Summary and model for phosphate transporter secretion during arbuscule development. (A) Table summarizing membrane localizations and illustrating that proteins expressed from the MtBcp1 promoter show localization patterns that combine those obtained from MtPT4 and p35S promoters. (B) Proposed model derived from data obtained through analysis of protein-GFP fusions expressed either from their native promoters and/or expressed ectopically from promoters that show differential activity during arbuscule formation. The cartoon depicts an uninfected cell (Upper) and a cortical cell harboring a developing arbuscule (Lower). In an uninfected cell, MtPT1, MtSTP, MtPLT, and AtPIP2a are secreted to the plasma membrane (black dashed line), whereas MtPT4 is retained in the ER. The MtPT1^S117F mutant protein is retained in the ER and likely in the TGN. During arbuscule development (Lower), newly synthesized MtPT4, MtPT1, MtSTP, and MtPLT, expressed from an arbuscule-specific promoter, are secreted to the periarbuscular membrane (gray dotted line), whereas AtPIP2a is retained in the ER. The mutant protein MtPT4^S115F is retained in the ER and likely in the TGN.

Fig.
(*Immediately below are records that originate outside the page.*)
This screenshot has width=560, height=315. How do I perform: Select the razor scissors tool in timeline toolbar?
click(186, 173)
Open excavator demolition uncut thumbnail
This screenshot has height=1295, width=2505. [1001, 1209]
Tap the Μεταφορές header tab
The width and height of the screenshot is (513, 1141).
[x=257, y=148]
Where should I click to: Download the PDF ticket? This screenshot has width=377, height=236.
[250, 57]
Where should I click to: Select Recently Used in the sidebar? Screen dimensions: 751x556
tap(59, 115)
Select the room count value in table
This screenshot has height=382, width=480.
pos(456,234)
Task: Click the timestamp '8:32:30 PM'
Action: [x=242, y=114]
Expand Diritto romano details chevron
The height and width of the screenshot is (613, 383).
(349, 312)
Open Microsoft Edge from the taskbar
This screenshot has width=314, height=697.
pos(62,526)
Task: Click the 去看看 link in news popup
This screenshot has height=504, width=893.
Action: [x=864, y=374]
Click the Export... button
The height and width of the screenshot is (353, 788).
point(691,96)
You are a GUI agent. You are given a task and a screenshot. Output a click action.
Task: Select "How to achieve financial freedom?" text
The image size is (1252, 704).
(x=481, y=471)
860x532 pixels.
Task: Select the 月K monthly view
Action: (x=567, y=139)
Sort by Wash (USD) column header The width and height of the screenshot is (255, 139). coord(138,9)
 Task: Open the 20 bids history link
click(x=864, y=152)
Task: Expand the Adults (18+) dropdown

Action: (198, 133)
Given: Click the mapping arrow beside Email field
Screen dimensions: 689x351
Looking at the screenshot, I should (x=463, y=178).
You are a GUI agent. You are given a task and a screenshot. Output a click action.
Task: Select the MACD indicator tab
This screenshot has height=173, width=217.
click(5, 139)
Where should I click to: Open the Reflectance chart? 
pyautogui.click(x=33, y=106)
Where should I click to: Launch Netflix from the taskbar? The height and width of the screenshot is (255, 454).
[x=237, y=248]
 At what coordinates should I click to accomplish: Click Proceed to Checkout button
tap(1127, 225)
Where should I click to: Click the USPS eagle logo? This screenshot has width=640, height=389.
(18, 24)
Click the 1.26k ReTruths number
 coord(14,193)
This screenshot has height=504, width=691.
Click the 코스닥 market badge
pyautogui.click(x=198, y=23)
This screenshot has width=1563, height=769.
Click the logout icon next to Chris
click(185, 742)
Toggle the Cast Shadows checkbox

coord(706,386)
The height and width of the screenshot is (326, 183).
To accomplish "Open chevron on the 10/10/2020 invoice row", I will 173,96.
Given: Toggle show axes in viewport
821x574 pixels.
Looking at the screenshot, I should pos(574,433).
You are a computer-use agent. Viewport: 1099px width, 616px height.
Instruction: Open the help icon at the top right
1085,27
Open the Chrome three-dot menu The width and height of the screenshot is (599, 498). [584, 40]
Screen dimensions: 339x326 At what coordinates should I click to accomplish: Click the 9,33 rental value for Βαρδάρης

P1.

(Upper) The arbuscule creates a large interface optimized for nutrient exchange. It is surrounded by the periarbuscular membrane, which contains a distinct complement of proteins. A phosphate transporter protein (tagged with GFP) resides in the periarbuscular membrane; an aquaporin protein (tagged with mCherry) resides in the plasma membrane. Note that in this cell the aquaporin was expressed before arbuscule formation. (Lower) Protein distribution patterns when expressed ectopically (i.e., in an unnatural location) during arbuscule formation. Arrows represent the reorientation of newly synthesized phosphate or carbohydrate transporters toward the arbuscule together with synthesis of the periarbuscular membrane. In contrast, the aquaporin is retained in the ER, and a mutated MtPT4 stays in a cell organelle called the “trans-Golgi network” (TGN). N, nucleus.